STUDY MATERIAL
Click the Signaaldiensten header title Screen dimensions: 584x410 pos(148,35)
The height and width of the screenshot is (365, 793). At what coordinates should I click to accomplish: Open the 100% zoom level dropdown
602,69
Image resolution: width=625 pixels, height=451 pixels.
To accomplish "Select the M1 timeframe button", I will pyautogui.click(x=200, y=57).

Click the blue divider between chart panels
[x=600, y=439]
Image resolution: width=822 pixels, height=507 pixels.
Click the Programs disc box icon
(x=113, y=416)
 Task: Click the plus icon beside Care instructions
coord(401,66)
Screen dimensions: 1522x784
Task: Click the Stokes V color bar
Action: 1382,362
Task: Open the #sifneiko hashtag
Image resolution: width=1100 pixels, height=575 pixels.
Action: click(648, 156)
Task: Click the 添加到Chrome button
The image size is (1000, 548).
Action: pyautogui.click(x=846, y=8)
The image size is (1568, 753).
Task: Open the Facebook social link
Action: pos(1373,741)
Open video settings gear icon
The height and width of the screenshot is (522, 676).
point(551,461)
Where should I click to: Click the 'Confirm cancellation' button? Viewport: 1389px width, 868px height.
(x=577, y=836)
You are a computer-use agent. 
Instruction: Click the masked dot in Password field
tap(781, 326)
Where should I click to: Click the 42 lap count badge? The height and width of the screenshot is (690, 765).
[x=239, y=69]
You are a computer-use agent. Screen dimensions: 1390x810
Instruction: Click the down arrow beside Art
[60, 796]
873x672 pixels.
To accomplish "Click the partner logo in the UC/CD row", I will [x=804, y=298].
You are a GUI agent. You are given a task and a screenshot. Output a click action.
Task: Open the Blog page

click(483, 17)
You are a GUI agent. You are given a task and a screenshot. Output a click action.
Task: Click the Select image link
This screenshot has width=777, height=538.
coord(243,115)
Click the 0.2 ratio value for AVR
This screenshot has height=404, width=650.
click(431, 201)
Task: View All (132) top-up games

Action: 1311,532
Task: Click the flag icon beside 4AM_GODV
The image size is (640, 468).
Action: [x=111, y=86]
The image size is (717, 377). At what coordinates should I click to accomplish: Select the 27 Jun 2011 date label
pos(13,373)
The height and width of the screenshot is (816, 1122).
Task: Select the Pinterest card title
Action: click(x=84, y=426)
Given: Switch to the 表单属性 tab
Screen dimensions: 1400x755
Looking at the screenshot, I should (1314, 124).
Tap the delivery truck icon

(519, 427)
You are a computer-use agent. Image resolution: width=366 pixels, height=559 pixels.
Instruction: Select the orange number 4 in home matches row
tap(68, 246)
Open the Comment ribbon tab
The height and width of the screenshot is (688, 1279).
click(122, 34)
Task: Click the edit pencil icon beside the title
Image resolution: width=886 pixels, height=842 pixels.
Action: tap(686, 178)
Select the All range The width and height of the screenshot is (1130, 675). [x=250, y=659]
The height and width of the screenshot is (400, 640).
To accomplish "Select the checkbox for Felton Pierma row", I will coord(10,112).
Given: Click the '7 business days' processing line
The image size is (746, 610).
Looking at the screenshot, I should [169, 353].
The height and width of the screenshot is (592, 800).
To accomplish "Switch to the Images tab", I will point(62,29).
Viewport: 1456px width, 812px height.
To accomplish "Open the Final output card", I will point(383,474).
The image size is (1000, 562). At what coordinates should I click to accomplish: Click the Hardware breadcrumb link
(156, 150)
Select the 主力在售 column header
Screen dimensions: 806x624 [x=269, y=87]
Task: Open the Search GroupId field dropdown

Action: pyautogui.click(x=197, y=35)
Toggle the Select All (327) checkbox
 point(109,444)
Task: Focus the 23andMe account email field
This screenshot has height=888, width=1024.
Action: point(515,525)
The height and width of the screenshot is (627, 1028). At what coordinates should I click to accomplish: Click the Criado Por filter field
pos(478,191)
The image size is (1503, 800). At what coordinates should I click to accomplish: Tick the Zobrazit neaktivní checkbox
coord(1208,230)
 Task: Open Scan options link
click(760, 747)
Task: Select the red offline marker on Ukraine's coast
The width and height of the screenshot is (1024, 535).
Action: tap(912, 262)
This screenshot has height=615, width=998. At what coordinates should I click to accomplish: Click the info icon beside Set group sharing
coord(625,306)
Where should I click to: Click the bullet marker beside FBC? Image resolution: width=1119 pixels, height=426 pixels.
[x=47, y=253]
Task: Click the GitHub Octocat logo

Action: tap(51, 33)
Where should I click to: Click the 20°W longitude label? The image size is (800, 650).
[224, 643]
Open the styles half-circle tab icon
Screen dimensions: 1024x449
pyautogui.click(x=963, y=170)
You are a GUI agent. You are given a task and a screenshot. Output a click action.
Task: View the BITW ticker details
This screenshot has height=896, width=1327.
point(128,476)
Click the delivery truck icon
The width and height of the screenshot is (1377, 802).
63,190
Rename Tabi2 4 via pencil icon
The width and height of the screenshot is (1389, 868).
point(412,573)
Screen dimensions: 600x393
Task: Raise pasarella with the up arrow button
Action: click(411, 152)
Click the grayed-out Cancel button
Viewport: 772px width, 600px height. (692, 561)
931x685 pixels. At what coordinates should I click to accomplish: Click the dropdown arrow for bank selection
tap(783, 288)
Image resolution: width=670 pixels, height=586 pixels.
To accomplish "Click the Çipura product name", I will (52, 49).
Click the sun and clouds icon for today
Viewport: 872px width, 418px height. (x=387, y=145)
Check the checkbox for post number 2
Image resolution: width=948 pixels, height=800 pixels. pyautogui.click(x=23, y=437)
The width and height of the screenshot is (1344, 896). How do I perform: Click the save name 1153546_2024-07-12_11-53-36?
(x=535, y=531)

EXERCISE DESCRIPTION
Set down the complete listing once more, exactly as it appears.

ANSWER TO THE EXERCISE
Click the Signaaldiensten header title Screen dimensions: 584x410 pos(148,35)
The height and width of the screenshot is (365, 793). At what coordinates should I click to accomplish: Open the 100% zoom level dropdown
602,69
Image resolution: width=625 pixels, height=451 pixels.
To accomplish "Select the M1 timeframe button", I will pyautogui.click(x=200, y=57).

Click the blue divider between chart panels
[x=600, y=439]
Image resolution: width=822 pixels, height=507 pixels.
Click the Programs disc box icon
(x=113, y=416)
 Task: Click the plus icon beside Care instructions
coord(401,66)
Screen dimensions: 1522x784
Task: Click the Stokes V color bar
Action: 1382,362
Task: Open the #sifneiko hashtag
Image resolution: width=1100 pixels, height=575 pixels.
Action: click(648, 156)
Task: Click the 添加到Chrome button
The image size is (1000, 548).
Action: pyautogui.click(x=846, y=8)
The image size is (1568, 753).
Task: Open the Facebook social link
Action: pos(1373,741)
Open video settings gear icon
The height and width of the screenshot is (522, 676).
point(551,461)
Where should I click to: Click the 'Confirm cancellation' button? Viewport: 1389px width, 868px height.
(x=577, y=836)
You are a computer-use agent. 
Instruction: Click the masked dot in Password field
tap(781, 326)
Where should I click to: Click the 42 lap count badge? The height and width of the screenshot is (690, 765).
[x=239, y=69]
You are a computer-use agent. Screen dimensions: 1390x810
Instruction: Click the down arrow beside Art
[60, 796]
873x672 pixels.
To accomplish "Click the partner logo in the UC/CD row", I will [x=804, y=298].
You are a GUI agent. You are given a task and a screenshot. Output a click action.
Task: Open the Blog page

click(483, 17)
You are a GUI agent. You are given a task and a screenshot. Output a click action.
Task: Click the Select image link
This screenshot has width=777, height=538.
coord(243,115)
Click the 0.2 ratio value for AVR
This screenshot has height=404, width=650.
click(431, 201)
Task: View All (132) top-up games

Action: 1311,532
Task: Click the flag icon beside 4AM_GODV
The image size is (640, 468).
Action: [x=111, y=86]
The image size is (717, 377). At what coordinates should I click to accomplish: Select the 27 Jun 2011 date label
pos(13,373)
The height and width of the screenshot is (816, 1122).
Task: Select the Pinterest card title
Action: click(x=84, y=426)
Given: Switch to the 表单属性 tab
Screen dimensions: 1400x755
Looking at the screenshot, I should (1314, 124).
Tap the delivery truck icon

(519, 427)
You are a computer-use agent. Image resolution: width=366 pixels, height=559 pixels.
Instruction: Select the orange number 4 in home matches row
tap(68, 246)
Open the Comment ribbon tab
The height and width of the screenshot is (688, 1279).
click(122, 34)
Task: Click the edit pencil icon beside the title
Image resolution: width=886 pixels, height=842 pixels.
Action: tap(686, 178)
Select the All range The width and height of the screenshot is (1130, 675). [x=250, y=659]
The height and width of the screenshot is (400, 640).
To accomplish "Select the checkbox for Felton Pierma row", I will coord(10,112).
Given: Click the '7 business days' processing line
The image size is (746, 610).
Looking at the screenshot, I should [169, 353].
The height and width of the screenshot is (592, 800).
To accomplish "Switch to the Images tab", I will point(62,29).
Viewport: 1456px width, 812px height.
To accomplish "Open the Final output card", I will point(383,474).
The image size is (1000, 562). At what coordinates should I click to accomplish: Click the Hardware breadcrumb link
(156, 150)
Select the 主力在售 column header
Screen dimensions: 806x624 [x=269, y=87]
Task: Open the Search GroupId field dropdown

Action: pyautogui.click(x=197, y=35)
Toggle the Select All (327) checkbox
 point(109,444)
Task: Focus the 23andMe account email field
This screenshot has height=888, width=1024.
Action: point(515,525)
The height and width of the screenshot is (627, 1028). At what coordinates should I click to accomplish: Click the Criado Por filter field
pos(478,191)
The image size is (1503, 800). At what coordinates should I click to accomplish: Tick the Zobrazit neaktivní checkbox
coord(1208,230)
 Task: Open Scan options link
click(760, 747)
Task: Select the red offline marker on Ukraine's coast
The width and height of the screenshot is (1024, 535).
Action: tap(912, 262)
This screenshot has height=615, width=998. At what coordinates should I click to accomplish: Click the info icon beside Set group sharing
coord(625,306)
Where should I click to: Click the bullet marker beside FBC? Image resolution: width=1119 pixels, height=426 pixels.
[x=47, y=253]
Task: Click the GitHub Octocat logo

Action: tap(51, 33)
Where should I click to: Click the 20°W longitude label? The image size is (800, 650).
[224, 643]
Open the styles half-circle tab icon
Screen dimensions: 1024x449
pyautogui.click(x=963, y=170)
You are a GUI agent. You are given a task and a screenshot. Output a click action.
Task: View the BITW ticker details
This screenshot has height=896, width=1327.
point(128,476)
Click the delivery truck icon
The width and height of the screenshot is (1377, 802).
63,190
Rename Tabi2 4 via pencil icon
The width and height of the screenshot is (1389, 868).
point(412,573)
Screen dimensions: 600x393
Task: Raise pasarella with the up arrow button
Action: click(411, 152)
Click the grayed-out Cancel button
Viewport: 772px width, 600px height. (692, 561)
931x685 pixels. At what coordinates should I click to accomplish: Click the dropdown arrow for bank selection
tap(783, 288)
Image resolution: width=670 pixels, height=586 pixels.
To accomplish "Click the Çipura product name", I will (52, 49).
Click the sun and clouds icon for today
Viewport: 872px width, 418px height. (x=387, y=145)
Check the checkbox for post number 2
Image resolution: width=948 pixels, height=800 pixels. pyautogui.click(x=23, y=437)
The width and height of the screenshot is (1344, 896). How do I perform: Click the save name 1153546_2024-07-12_11-53-36?
(x=535, y=531)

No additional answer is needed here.